Cronk claims to support both police oversight and accountability measures, and the increase of cops’ wages, benefits, and staffing numbers at the same time. But when it came to real city workers in every other department, he took the opposite stance. In negotiations with Austin-Travis County EMS workers, Cronk and his team boxed the medic union into a corner and forced a one-year contract in 2022. When AFSCME Local 1624 called for their wage floor to be raised to $22/hour, Cronk was a hardliner for no more than $18/hour, calling it a “living wage”. Yet when it comes to police accountability and oversight, he stacks the deck in favor of the police.
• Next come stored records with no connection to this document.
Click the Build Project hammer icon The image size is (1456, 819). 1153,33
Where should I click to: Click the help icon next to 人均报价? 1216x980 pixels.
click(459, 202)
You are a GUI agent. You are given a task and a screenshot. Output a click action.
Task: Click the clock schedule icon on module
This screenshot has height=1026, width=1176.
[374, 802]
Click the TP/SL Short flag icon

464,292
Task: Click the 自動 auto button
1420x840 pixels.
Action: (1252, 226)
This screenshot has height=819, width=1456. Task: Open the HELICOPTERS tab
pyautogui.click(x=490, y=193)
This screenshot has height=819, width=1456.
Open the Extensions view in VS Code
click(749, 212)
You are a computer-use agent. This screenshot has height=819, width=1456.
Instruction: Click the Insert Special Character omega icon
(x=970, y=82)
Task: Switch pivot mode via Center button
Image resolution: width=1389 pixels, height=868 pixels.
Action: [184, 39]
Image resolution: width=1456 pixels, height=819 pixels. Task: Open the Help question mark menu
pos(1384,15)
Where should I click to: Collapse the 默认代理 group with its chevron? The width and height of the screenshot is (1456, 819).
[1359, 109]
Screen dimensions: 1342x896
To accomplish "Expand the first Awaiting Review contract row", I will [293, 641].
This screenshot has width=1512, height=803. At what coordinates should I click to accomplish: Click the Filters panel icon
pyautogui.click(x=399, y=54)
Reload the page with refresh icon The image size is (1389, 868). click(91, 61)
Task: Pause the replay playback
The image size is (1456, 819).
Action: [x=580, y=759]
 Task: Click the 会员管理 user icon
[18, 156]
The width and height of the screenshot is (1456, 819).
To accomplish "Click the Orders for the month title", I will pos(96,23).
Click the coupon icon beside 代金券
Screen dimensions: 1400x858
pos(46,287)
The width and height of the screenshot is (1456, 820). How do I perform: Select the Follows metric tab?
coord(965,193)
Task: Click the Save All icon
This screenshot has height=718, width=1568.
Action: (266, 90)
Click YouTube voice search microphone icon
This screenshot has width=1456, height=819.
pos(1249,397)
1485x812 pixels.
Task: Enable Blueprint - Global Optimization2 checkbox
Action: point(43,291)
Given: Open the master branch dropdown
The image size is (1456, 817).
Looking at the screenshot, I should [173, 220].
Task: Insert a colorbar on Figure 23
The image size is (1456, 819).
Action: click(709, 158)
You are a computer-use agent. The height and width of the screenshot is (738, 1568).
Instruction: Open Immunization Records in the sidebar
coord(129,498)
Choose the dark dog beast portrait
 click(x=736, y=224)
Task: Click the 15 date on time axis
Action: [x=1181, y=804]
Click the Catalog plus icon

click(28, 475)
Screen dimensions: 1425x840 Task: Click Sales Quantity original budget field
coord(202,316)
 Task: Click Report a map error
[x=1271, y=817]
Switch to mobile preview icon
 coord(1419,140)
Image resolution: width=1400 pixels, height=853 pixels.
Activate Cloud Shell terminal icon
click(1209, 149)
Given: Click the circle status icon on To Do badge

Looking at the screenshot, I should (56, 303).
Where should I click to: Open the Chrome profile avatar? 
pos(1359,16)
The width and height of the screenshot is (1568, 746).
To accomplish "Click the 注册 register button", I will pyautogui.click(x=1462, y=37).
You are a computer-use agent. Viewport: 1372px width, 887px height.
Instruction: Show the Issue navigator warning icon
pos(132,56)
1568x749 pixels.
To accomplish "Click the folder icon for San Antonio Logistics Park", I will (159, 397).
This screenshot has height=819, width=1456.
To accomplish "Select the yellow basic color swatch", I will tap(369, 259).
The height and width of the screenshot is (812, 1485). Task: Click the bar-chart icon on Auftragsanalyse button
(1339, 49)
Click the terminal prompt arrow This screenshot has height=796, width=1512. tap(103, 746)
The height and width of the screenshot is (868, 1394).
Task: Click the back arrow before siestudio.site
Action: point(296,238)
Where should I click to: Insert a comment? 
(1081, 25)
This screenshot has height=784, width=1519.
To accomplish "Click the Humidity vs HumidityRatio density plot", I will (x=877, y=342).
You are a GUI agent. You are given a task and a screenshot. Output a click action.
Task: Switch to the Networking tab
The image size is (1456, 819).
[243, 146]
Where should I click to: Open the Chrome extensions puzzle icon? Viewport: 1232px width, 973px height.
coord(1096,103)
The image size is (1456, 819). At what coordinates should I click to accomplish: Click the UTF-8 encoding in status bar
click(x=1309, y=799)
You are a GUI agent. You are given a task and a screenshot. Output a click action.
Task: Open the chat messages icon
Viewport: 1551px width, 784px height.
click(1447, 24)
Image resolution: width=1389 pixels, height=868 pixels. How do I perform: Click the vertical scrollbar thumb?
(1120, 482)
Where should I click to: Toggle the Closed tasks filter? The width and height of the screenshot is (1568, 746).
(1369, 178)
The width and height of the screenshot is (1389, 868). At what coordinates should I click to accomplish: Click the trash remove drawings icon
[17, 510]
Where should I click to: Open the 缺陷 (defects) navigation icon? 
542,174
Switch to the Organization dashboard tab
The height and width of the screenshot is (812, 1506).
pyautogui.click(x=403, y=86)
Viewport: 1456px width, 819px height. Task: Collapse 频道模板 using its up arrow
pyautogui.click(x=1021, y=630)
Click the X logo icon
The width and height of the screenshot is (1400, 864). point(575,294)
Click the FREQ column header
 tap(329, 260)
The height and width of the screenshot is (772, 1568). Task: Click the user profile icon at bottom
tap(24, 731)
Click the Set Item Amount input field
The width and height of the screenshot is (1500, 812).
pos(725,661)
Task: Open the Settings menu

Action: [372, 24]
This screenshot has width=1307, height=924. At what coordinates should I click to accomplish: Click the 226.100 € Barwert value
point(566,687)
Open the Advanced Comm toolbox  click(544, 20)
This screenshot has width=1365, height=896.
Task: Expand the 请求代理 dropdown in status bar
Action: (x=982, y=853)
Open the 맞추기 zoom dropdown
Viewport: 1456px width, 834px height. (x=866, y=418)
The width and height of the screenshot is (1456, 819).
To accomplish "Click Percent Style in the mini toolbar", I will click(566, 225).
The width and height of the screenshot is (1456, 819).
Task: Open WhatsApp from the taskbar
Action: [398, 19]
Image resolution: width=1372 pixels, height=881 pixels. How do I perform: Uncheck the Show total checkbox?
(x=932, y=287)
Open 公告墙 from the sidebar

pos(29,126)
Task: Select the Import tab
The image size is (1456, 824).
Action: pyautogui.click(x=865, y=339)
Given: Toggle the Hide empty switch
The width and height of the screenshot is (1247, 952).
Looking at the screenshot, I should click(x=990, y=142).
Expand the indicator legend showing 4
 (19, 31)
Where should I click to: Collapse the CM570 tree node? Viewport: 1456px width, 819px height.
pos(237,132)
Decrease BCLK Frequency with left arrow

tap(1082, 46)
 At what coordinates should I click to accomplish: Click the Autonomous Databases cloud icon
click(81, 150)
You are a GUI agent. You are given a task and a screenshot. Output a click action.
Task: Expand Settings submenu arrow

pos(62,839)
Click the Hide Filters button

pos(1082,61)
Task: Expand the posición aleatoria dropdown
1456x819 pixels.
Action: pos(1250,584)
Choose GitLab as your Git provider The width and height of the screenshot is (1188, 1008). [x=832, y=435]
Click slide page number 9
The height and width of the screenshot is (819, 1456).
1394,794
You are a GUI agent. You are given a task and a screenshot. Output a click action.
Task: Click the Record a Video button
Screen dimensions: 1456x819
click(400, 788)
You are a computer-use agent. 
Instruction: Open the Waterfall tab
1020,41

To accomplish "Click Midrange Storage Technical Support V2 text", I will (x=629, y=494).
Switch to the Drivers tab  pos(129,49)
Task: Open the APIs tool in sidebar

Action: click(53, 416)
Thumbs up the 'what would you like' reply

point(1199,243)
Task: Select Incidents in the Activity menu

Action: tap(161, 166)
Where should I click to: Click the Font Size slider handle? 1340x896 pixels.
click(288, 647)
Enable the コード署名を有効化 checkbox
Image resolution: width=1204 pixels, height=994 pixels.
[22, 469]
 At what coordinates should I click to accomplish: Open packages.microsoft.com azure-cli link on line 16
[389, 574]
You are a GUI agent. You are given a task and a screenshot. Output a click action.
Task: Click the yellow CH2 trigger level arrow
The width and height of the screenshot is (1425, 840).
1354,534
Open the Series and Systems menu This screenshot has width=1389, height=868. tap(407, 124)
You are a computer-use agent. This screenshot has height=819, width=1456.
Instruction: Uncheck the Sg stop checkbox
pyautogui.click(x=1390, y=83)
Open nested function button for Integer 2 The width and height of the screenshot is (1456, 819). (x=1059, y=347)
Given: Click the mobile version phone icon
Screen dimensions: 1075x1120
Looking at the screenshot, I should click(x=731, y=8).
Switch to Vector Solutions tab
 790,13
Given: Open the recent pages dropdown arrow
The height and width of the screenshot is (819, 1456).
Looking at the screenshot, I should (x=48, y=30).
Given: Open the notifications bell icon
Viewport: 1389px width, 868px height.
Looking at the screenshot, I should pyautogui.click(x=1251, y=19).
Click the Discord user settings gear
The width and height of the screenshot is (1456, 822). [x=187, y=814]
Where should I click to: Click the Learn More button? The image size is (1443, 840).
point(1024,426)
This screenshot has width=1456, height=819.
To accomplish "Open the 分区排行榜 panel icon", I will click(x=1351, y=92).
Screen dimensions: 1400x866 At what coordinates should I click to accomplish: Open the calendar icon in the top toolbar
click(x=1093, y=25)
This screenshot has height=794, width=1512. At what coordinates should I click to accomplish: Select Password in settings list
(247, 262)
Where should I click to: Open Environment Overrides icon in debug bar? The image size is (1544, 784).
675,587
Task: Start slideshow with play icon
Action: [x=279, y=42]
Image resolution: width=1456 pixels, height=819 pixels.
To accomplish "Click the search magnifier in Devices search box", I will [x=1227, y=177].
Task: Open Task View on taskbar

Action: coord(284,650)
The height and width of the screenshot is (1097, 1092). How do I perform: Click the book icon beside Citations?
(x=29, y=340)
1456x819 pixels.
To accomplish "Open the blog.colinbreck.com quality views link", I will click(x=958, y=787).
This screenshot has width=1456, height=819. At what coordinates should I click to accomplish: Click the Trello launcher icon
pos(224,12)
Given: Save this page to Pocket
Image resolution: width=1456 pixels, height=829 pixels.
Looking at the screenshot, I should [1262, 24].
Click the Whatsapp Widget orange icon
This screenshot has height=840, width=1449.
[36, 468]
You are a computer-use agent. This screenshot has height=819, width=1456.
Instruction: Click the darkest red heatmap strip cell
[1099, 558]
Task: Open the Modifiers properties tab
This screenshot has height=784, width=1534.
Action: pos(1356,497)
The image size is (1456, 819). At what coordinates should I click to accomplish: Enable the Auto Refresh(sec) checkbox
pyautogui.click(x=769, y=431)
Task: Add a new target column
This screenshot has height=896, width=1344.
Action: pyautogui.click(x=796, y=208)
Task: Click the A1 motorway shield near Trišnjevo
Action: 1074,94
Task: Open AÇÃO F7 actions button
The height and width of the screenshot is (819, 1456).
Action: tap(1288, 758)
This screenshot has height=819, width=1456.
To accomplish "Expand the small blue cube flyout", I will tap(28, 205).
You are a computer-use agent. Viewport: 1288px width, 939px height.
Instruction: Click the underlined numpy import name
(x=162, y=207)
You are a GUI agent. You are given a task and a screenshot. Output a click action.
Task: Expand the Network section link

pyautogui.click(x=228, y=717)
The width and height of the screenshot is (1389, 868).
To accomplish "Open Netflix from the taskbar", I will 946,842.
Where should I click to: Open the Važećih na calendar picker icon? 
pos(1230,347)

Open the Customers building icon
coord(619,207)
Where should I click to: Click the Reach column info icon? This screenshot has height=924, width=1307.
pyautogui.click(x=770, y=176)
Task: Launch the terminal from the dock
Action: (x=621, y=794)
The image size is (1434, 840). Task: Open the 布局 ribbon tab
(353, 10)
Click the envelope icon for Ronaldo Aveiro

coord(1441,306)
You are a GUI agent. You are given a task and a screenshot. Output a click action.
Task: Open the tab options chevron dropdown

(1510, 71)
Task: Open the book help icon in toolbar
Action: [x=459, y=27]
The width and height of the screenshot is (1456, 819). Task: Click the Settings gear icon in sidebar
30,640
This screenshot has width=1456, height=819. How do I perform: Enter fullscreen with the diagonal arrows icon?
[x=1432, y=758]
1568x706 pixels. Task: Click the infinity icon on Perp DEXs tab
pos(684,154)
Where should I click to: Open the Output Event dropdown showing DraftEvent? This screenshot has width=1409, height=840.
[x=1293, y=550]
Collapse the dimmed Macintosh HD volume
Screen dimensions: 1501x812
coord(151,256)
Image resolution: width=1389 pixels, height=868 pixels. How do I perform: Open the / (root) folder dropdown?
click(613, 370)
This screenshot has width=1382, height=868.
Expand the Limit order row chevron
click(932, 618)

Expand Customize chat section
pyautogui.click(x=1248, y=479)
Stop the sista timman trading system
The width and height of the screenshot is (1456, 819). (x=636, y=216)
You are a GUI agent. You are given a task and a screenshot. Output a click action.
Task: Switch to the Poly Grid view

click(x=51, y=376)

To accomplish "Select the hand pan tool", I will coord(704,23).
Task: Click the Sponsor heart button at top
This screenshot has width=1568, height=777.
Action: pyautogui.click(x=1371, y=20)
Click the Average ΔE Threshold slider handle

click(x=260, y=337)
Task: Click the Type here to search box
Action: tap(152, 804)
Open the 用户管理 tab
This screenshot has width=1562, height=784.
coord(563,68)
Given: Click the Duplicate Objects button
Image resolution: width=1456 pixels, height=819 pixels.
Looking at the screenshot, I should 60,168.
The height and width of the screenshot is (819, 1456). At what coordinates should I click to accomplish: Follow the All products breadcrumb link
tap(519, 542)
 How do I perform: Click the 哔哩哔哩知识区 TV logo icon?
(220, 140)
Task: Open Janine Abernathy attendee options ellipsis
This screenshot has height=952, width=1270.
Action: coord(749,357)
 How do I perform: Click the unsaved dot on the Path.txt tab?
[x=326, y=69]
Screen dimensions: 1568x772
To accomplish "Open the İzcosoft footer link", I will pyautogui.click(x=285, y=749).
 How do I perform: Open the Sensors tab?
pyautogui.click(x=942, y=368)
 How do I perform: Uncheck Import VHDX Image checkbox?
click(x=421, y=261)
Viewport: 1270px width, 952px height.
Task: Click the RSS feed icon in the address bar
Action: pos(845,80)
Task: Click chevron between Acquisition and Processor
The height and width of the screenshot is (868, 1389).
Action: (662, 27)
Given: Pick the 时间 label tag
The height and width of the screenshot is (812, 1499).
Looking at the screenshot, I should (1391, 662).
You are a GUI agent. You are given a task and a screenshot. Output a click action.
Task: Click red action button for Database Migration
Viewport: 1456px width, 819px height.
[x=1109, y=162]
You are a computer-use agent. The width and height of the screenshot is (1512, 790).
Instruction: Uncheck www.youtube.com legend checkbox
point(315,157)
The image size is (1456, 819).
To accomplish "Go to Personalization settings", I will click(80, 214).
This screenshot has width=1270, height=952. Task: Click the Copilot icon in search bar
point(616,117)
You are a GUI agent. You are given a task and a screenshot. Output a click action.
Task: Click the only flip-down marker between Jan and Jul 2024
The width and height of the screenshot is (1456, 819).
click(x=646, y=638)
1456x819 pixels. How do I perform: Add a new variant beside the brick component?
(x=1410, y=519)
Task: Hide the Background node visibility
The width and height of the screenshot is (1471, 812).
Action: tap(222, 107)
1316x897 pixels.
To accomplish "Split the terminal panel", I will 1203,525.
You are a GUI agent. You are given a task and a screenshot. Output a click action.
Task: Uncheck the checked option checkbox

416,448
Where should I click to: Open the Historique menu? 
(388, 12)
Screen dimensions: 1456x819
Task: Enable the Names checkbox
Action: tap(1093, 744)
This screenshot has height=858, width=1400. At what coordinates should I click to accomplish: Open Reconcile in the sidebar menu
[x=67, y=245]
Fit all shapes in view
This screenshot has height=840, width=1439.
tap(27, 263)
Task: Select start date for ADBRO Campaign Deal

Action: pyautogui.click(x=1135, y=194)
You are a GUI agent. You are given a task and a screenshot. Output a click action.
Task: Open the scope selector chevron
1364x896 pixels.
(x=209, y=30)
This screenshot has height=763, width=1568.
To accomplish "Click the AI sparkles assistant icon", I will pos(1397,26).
The true face behind the mask of Spencer Cronk has been revealed: he’s a cunning cop ally wearing the mask of a “reasonable liberal”. How can the city effectively and consistently hold cops accountable when the very question of whether they should be accountable at all is renegotiated every few years? That’s one reason why DSA is fighting for Equity Action’s Austin Police Oversight Act on May 6th. If the city thought it were possible to negotiate a contract that holds the police accountable, why would they choose attorneys from Rampage Law, a firm that shields police from accountability and transparency?
This is a clear conflict of interest: these attorneys that ostensibly represent our city in its labor negotiations with the Austin Police Department simultaneously have an ongoing financial interest. If the Rampage attorneys are able to help deliver a sweetheart deal to the Austin Police Association in the form of a four-year contract, in likely contravention of the will of the city’s voters, this will almost certainly win them referrals from APA and other law enforcement entities. Conversely, it’s more than reasonable to assume that if the Rampage attorneys were perceived to be too tough on their police association counterparts in negotiations on the city’s behalf, this could hurt their reputation towards them and the other side of the thin blue line. Cronk is done, but Austin will have to keep paying him one-year’s salary of $388k. Will they keep paying Rampage Law?
Sam K is a member of Austin DSA leadership and organizes around police brutality. He has an ongoing Federal civil rights lawsuit because he was shot in the eye with a beanbag round in 2020.